Quick Reference Table
| Derivative Order | Result | Form |
|---|---|---|
| 1st | 1/x | x^(-1) |
| 2nd | -1/x² | -x^(-2) |
| 3rd | 2/x³ | 2x^(-3) |
| 4th | -6/x⁴ | -6x^(-4) |
| 5th | 24/x⁵ | 24x^(-5) |
The pattern holds: coefficient is (n-1)! with alternating sign starting negative at the 2nd derivative.
Common Mistakes to Avoid
- Forgetting the chain rule on rewrites — when you rewrite 1/x as x^(-1), the power rule applies directly. Don't multiply by extra factors.
- Losing the negative sign — signs flip with each differentiation. Check your work if you end up with the wrong sign.
- Wrong factorial — the third derivative has 2! = 2 in the numerator, not 3! = 6. That's the 4th derivative.
How to Check Your Work
When you compute derivatives of ln(x) and want to verify:
- Confirm the first derivative is definitely 1/x
- Apply the power rule consistently: d/dx[x^n] = n·x^(n-1)
- Track the sign through each step
- Verify the coefficient matches (n-1)! for the nth derivative
If any step breaks down, go back.
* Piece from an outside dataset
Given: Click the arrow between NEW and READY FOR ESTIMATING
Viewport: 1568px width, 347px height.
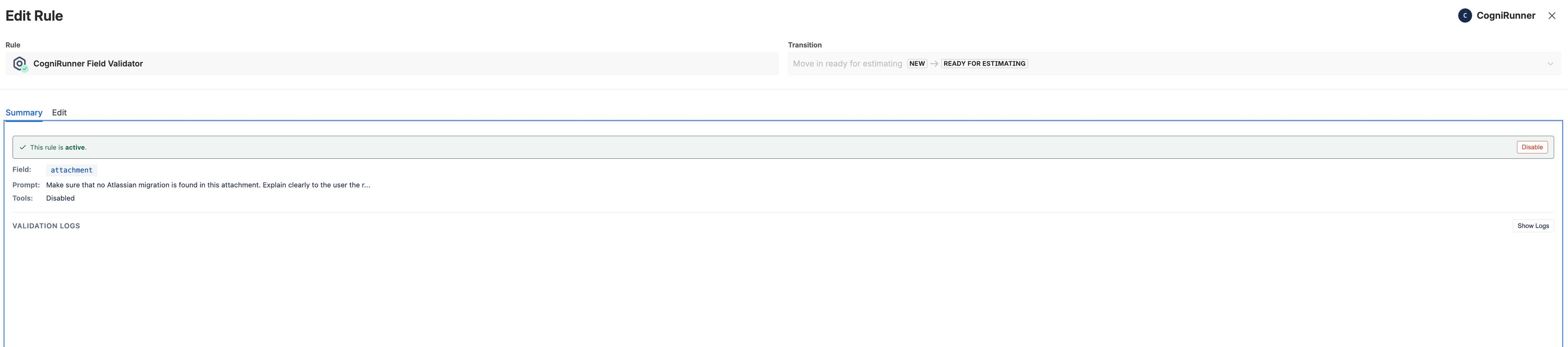Looking at the screenshot, I should (x=934, y=64).
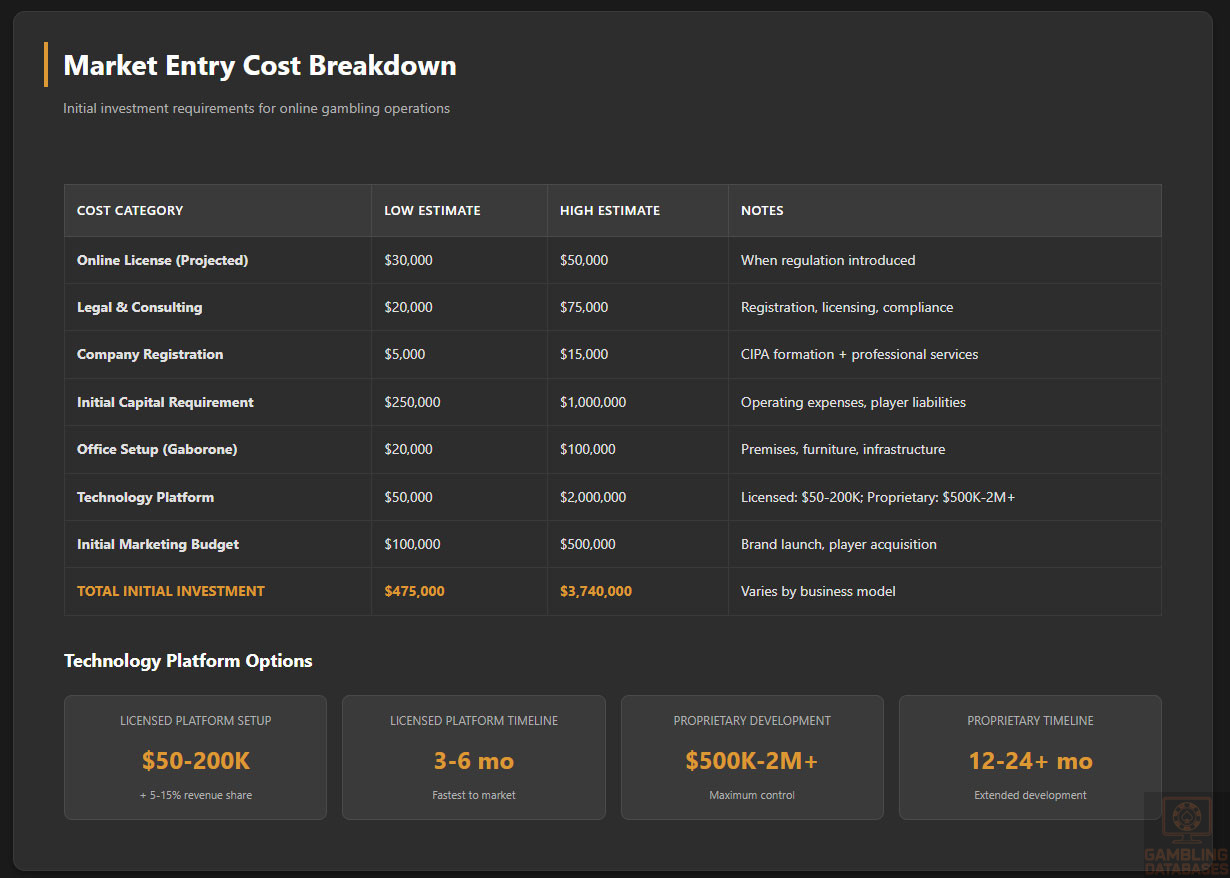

The math is deterministic here — there's no ambiguity in the answer.
Why This Matters
You won't find yourself computing the third derivative of ln(x) in everyday applications. But understanding the pattern matters for:
- Taylor series expansions of log functions
- Higher-order calculus problems where patterns emerge
- Verifying your derivative skills
If you're working through calculus coursework, this is a skill that shows up on exams. Know it.
The third derivative of ln(x) is 2/x³. That's the answer. No elaboration needed beyond this point.